## [Records for this exercise]

========

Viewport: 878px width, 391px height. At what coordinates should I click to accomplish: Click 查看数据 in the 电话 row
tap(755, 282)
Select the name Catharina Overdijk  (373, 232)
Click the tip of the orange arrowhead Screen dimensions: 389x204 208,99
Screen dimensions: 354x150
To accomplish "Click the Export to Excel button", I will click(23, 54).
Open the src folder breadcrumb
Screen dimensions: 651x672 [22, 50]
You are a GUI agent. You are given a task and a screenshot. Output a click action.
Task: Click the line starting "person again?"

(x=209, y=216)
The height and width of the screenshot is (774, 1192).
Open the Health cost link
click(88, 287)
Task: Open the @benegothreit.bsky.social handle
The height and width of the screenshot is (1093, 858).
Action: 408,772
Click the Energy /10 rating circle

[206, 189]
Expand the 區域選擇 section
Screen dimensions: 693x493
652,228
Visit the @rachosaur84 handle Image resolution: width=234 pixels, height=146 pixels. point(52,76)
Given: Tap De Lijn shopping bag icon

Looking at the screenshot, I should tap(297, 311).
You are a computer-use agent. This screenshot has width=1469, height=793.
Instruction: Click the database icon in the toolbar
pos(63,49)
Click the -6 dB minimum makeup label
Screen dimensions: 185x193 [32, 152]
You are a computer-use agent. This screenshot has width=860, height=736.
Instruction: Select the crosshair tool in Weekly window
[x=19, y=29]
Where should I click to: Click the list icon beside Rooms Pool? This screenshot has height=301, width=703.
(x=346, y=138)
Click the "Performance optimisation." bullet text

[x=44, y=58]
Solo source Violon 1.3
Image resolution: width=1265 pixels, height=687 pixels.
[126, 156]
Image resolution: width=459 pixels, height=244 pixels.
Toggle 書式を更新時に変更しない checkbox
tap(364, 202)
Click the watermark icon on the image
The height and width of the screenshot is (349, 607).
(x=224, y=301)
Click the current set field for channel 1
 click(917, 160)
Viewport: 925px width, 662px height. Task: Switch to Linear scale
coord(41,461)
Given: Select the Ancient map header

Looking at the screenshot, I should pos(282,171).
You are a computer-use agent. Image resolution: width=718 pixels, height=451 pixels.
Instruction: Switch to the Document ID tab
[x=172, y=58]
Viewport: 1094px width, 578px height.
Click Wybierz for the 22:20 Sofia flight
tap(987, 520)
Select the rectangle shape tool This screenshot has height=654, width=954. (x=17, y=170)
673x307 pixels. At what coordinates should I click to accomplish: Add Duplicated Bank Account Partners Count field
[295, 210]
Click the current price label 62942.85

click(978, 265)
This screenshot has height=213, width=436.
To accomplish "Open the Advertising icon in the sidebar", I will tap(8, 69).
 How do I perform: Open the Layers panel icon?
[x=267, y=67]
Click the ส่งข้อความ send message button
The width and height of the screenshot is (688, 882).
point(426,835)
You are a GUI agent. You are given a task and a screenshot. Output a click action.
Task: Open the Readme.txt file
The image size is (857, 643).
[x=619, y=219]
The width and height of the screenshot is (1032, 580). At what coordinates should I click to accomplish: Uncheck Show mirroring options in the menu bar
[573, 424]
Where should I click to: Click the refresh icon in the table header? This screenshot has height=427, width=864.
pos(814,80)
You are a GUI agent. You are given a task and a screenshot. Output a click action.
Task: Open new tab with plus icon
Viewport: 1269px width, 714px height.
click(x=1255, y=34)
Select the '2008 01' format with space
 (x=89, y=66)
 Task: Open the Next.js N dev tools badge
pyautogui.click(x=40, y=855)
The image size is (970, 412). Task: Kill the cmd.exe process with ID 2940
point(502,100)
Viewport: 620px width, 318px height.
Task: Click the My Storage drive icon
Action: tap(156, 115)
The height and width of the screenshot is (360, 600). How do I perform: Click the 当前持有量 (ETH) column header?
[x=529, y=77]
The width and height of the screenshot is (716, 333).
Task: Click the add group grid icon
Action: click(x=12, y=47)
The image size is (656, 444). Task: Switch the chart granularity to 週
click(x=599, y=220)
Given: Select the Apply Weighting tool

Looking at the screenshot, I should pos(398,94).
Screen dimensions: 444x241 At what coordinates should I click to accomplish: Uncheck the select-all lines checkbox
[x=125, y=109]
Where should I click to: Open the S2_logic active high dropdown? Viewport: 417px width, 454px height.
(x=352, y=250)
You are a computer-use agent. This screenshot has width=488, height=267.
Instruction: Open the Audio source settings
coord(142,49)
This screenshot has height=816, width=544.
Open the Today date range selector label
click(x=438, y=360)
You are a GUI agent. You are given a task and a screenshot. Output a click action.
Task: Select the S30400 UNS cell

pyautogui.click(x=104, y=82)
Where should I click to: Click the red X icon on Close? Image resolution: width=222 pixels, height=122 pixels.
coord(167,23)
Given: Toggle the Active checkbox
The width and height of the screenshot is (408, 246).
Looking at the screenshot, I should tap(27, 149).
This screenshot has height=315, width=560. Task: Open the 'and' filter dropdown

========

## [Stated exercise]
Copy out the entries from the line containing "Screen dimensions: 444x241" through the end of the entries, including both ends, reproducing each line exactly.

## [Written solution]
Screen dimensions: 444x241 At what coordinates should I click to accomplish: Uncheck the select-all lines checkbox
[x=125, y=109]
Where should I click to: Open the S2_logic active high dropdown? Viewport: 417px width, 454px height.
(x=352, y=250)
You are a computer-use agent. This screenshot has width=488, height=267.
Instruction: Open the Audio source settings
coord(142,49)
This screenshot has height=816, width=544.
Open the Today date range selector label
click(x=438, y=360)
You are a GUI agent. You are given a task and a screenshot. Output a click action.
Task: Select the S30400 UNS cell

pyautogui.click(x=104, y=82)
Where should I click to: Click the red X icon on Close? Image resolution: width=222 pixels, height=122 pixels.
coord(167,23)
Given: Toggle the Active checkbox
The width and height of the screenshot is (408, 246).
Looking at the screenshot, I should tap(27, 149).
This screenshot has height=315, width=560. Task: Open the 'and' filter dropdown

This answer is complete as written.